I saw some stupid idiot texting for about 10 mins as they drove along in heavy traffic near me at about 50 - 60 mph!!!
How can you watch the road when you're texting!!!
These peope should be banned from driving. If it's that urgent use a proper hands-free kit and tell the person you're running late & then hang up and concentrate on driving.
Rant over .....................


----------



## RootbeaR (Dec 9, 2006)

1002richards said:


> I saw some stupid idiot texting for about 10 mins as they drove along in heavy traffic near me at about 50 - 60 mph!!!
> How can you watch the road when you're texting!!!
> These peope should be banned from driving. If it's that urgent use a proper hands-free kit and tell the person you're running late & then hang up and concentrate on driving.
> Rant over .....................


I agree. To the best of my knowledge it is illegal in Ontario, Canada to talk on cell phone while driving.

I feel responsible drivers would pull over without the need of a law. Hence I feel people talking/texting while driving should be given an impaired charge.
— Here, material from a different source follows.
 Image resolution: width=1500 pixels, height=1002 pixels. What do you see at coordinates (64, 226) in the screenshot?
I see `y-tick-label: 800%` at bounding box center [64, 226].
Impaired is impaired, has nothing to do with alcohol, as most believe.


----------



## Diver--13 (Jan 5, 2008)

In Illinois they are trying to get a law passed to where no one can use a phone while driving except in the event of an emergency. In my opinion there is no reason to risk other peoples lives because you want to talk to someone. It is irresponsible and stupid.


----------



## JohnWill (Oct 19, 2002)

I object to prohibiting hands-free operation. If you're going to prohibit that, then you logically should prohibit the driver talking to anyone in the car, because that's more distracting!  I agree with restrictions on holding the phone or dialing while driving, a whole different issue.


----------



## Diver--13 (Jan 5, 2008)

As long as the hands free feature isn't a distraction to the person. Because let's face it, some people just aren't multi talented.


----------



## new tech guy (Mar 27, 2006)

That is a point as well, depends on the person, and it goes with the saying "you cant walk and chew gum at the same time". But this varies from person to person, personally if i need to talk on my phone and it rings when im driving i will pull over to deal with the phone, if im in a hurry, then let it go to voicemail and i will get back to them when im out of the car. Sorry, but to tell a friend somthing is not worth totaling my car or worse, getting myself injured/killed.


----------



## CrazyComputerMan (Apr 16, 2007)

Best thing is that turn off before driving, Much safer!


----------



## RootbeaR (Dec 9, 2006)

"New Calif. law makes it illegal to text message while driving" (goes into effect Jan. 1)
http://cosmos.bcst.yahoo.com/up/player/popup/?rn=4226712&cl=9891503&src=news


----------



## JohnWill (Oct 19, 2002)

If it's against the law to make calls while you drive, how did they miss texting?  It's a lot more difficult to key in a text message than dial a number, you'd think they would have thought of that.


----------



## Blackmirror (Dec 5, 2006)

Oh thats a load bull
you telling me a able sane person making a text call is more dangerous than this man

Driving On Saliva






OMG don't make me laugh


----------



## JohnWill (Oct 19, 2002)

It boggles the mind that you would think that texting while driving would be a safe or sane thing to do.


----------



## new tech guy (Mar 27, 2006)

Classic example how it could be bad and i was atcually fumbling with a class schedule!:

I was driving to school this morning and wanted to double check a time on my class schedule which i keep on the center console of my car (its like a storage spot where my radio, ac/heat controls etc are on the console above the shifter) and i keep the schedule folded up on there. I was driving down towards the main road and still in my residential area (had a few blocks to go before that light to the main road) and while glancing down at my schedule here comes oncoming traffic and after seeing what i had i saw i was getting close to the oncoming car and was able to straighten my own vehicle out and all i did was unfold the schedule and glance down for a second at it to check a time. If i cant do that, how can you text which requires allot more concentration


----------



## Diver--13 (Jan 5, 2008)

Nice picture new tech guy! XD


----------



## new tech guy (Mar 27, 2006)

Thanks diver .


----------